Gucci Mane chronology
| The State vs. Radric Davis (2009) | Burrrprint (2) HD (2010) | The Appeal: Georgia's Most Wanted (2010) |

= Burrrprint 2 =

Burrrprint 2 (also stylized as Burrrprint (2) HD) is a mixtape by rapper Gucci Mane. It was released four months after the release of his fourth studio album The State vs. Radric Davis on April 13, 2010. It is the sequel to The Burrprint mixtape released in 2009.

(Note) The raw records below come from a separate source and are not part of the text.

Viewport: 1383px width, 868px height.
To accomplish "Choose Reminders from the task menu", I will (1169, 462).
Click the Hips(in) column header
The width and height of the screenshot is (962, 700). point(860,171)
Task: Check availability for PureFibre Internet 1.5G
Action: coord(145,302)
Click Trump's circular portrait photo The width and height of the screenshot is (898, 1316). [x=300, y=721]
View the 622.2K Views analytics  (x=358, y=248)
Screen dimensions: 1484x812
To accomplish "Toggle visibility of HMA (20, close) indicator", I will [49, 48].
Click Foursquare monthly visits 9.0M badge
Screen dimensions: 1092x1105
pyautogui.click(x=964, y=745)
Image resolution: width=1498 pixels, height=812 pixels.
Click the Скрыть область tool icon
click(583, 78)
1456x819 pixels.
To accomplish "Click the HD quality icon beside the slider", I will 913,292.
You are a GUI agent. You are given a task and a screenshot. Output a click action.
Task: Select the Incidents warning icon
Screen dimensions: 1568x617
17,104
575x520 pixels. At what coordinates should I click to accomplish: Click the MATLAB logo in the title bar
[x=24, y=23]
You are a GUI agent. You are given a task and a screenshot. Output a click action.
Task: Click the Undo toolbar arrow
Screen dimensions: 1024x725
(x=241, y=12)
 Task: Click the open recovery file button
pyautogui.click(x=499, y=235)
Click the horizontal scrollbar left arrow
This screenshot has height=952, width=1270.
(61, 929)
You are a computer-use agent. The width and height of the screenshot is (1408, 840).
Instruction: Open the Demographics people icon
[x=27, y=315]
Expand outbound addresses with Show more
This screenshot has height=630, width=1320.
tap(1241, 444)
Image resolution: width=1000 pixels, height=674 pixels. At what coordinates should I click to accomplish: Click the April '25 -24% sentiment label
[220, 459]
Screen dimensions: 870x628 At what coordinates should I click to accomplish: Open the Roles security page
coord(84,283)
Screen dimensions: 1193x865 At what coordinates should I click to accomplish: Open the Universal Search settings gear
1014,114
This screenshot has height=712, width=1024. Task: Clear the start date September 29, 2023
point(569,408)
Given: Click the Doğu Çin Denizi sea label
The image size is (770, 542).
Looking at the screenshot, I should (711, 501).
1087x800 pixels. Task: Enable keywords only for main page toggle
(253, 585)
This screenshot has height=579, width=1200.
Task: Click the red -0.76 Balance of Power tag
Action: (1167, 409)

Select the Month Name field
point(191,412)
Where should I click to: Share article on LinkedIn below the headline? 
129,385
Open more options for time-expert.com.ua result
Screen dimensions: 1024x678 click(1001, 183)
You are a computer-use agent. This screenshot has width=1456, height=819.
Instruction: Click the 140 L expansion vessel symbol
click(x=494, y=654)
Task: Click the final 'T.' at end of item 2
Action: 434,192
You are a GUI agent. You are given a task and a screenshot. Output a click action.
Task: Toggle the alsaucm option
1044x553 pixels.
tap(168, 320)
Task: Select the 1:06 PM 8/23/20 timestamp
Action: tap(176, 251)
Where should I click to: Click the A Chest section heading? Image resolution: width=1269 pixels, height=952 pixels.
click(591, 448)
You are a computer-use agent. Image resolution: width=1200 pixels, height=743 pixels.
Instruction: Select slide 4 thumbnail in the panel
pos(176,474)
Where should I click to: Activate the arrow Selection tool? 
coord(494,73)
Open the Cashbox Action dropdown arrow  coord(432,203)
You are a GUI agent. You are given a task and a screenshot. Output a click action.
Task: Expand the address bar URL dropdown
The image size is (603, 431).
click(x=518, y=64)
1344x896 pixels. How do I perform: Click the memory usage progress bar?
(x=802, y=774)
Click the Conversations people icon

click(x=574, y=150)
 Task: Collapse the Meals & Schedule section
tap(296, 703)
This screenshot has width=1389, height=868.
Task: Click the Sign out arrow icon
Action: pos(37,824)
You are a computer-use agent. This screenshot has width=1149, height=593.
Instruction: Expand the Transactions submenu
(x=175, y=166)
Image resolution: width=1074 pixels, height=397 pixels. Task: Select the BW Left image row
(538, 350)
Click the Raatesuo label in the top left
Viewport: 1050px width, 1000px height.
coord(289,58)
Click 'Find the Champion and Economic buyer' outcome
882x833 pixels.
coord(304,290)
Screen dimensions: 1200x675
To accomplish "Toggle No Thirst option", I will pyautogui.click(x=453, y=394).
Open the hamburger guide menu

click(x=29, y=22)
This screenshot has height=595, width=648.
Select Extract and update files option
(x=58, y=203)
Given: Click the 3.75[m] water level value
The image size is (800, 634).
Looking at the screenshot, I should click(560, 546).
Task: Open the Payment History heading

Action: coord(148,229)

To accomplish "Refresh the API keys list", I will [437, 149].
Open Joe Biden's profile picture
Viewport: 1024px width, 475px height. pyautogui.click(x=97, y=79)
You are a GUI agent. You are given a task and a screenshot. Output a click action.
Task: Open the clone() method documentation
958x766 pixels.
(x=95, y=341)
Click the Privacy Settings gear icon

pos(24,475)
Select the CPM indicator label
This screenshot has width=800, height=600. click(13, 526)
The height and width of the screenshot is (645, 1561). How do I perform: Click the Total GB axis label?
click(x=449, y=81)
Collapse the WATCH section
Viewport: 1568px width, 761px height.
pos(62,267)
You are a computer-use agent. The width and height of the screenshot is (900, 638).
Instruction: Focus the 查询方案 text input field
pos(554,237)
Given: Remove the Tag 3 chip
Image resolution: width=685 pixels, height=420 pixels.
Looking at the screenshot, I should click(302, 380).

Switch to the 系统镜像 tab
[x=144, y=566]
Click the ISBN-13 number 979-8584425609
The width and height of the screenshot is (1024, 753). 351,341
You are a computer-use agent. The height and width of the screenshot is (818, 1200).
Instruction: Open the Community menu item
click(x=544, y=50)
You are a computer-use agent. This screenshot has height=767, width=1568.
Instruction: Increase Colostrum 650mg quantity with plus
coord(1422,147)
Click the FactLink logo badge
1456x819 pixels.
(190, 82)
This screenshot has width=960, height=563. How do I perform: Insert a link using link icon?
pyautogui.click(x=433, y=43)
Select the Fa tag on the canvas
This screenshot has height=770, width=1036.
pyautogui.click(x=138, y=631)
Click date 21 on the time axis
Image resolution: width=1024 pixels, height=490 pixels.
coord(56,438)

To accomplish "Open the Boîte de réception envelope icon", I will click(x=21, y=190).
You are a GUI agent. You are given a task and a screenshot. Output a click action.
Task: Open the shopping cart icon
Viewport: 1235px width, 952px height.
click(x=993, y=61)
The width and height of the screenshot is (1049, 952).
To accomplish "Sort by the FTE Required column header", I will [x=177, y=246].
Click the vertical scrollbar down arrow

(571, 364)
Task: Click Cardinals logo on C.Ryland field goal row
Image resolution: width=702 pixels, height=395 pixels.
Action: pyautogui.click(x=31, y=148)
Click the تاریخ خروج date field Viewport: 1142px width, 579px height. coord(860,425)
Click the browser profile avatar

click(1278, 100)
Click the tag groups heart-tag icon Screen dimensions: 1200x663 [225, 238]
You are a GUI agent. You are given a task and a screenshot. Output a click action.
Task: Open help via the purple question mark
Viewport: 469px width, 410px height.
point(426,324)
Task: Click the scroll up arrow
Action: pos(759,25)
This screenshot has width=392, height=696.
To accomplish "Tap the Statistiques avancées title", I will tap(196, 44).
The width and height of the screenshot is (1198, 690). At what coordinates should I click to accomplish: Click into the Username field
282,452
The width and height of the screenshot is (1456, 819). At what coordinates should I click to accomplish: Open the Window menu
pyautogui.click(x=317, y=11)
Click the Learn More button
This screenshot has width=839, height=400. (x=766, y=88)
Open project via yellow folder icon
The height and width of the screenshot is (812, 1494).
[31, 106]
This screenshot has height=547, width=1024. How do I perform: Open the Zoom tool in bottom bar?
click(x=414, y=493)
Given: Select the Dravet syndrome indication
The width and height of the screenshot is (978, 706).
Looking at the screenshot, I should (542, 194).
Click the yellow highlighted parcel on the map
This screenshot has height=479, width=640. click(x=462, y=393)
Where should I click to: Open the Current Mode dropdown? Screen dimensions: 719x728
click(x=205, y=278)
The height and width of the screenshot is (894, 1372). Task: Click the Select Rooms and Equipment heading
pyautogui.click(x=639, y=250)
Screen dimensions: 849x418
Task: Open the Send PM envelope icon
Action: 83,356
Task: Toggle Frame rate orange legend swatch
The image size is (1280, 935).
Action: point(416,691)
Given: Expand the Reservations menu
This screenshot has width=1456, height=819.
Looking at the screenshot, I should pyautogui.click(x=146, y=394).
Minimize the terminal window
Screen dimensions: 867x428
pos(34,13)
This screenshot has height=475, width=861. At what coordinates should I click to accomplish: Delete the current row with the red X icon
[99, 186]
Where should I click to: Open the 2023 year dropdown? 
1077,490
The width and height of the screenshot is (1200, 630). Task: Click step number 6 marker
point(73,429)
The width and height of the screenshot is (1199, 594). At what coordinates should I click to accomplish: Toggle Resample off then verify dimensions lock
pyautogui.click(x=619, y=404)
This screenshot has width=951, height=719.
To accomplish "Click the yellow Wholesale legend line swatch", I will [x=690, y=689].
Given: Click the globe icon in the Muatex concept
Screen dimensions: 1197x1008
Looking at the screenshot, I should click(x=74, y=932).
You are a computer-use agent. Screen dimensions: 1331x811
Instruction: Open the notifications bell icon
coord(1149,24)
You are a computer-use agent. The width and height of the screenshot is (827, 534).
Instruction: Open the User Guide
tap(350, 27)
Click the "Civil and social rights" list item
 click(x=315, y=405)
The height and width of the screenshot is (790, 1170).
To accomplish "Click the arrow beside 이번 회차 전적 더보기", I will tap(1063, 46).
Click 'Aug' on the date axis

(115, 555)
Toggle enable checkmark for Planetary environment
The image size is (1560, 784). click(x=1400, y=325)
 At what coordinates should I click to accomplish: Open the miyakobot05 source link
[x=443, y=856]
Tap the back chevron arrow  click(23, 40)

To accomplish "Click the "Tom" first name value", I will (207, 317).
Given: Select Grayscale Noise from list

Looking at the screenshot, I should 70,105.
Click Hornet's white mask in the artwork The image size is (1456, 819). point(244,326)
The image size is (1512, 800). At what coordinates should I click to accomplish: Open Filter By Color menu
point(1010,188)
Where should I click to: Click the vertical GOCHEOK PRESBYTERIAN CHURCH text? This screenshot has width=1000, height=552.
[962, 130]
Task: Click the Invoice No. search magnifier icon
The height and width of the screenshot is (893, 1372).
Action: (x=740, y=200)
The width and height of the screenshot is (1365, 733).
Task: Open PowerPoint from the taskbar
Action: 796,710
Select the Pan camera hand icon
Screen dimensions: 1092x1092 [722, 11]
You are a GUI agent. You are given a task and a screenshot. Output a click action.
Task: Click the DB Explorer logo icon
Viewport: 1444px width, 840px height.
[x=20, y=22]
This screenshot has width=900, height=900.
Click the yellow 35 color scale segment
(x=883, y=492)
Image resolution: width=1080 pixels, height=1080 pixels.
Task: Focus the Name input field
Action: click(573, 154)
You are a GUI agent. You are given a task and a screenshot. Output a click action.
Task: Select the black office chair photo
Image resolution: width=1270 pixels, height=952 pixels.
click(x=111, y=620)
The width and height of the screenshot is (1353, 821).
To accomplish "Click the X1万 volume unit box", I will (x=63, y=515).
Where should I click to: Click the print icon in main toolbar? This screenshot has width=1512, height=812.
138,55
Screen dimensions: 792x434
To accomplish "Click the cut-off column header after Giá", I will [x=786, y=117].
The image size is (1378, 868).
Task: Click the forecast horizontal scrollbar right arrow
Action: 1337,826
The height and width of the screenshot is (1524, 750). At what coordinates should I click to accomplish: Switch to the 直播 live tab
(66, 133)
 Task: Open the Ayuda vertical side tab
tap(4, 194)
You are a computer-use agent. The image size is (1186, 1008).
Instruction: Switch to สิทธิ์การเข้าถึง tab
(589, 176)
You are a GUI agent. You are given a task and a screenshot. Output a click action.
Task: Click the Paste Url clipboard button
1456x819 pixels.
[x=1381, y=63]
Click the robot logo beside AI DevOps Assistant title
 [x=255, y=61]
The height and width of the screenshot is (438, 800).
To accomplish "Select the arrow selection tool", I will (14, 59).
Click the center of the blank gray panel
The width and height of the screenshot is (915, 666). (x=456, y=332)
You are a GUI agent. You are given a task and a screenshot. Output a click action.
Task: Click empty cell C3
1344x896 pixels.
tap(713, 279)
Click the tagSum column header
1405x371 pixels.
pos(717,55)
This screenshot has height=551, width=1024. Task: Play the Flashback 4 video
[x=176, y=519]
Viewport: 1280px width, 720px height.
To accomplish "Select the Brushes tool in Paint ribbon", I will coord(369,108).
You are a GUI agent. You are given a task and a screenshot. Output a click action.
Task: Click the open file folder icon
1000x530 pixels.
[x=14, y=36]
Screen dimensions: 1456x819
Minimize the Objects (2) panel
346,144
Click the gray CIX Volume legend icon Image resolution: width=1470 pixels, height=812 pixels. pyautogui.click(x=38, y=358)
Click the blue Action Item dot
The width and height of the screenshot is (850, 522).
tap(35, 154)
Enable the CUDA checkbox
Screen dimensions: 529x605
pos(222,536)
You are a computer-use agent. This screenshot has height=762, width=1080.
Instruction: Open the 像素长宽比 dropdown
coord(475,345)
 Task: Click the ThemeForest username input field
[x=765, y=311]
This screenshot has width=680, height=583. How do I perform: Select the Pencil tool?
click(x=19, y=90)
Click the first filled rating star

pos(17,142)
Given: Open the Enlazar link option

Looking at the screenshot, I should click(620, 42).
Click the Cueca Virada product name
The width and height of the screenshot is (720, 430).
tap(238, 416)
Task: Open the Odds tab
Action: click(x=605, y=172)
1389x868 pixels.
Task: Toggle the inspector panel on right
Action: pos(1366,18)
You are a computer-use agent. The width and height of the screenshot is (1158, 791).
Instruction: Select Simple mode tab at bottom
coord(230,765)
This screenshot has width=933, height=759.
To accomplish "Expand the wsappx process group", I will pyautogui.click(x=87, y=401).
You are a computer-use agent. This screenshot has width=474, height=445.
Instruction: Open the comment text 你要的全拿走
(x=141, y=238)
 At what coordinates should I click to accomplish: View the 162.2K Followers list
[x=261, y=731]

Drumma Boy produced all but five songs on the mixtape. These songs were previously recorded before Gucci Mane was sent to jail. However, the introduction to the album was recorded over the phone by Gucci Mane from jail. The album features guest appearances from Shawty Lo, DJ Khaled, Yo Gotti, Nicki Minaj, Rick Ross, Waka Flocka Flame, OJ Da Juiceman, Lil' Kim, Jim Jones, Trey Songz, Ludacris, Rocko, Alley Boy, Wooh Da Kid, and Mylah. Music videos have also been filmed for the songs "911 Emergency", "Boy From the Block", "Everybody Looking" (which has over 10 million views on YouTube), and "Antisocial" featuring Mylah.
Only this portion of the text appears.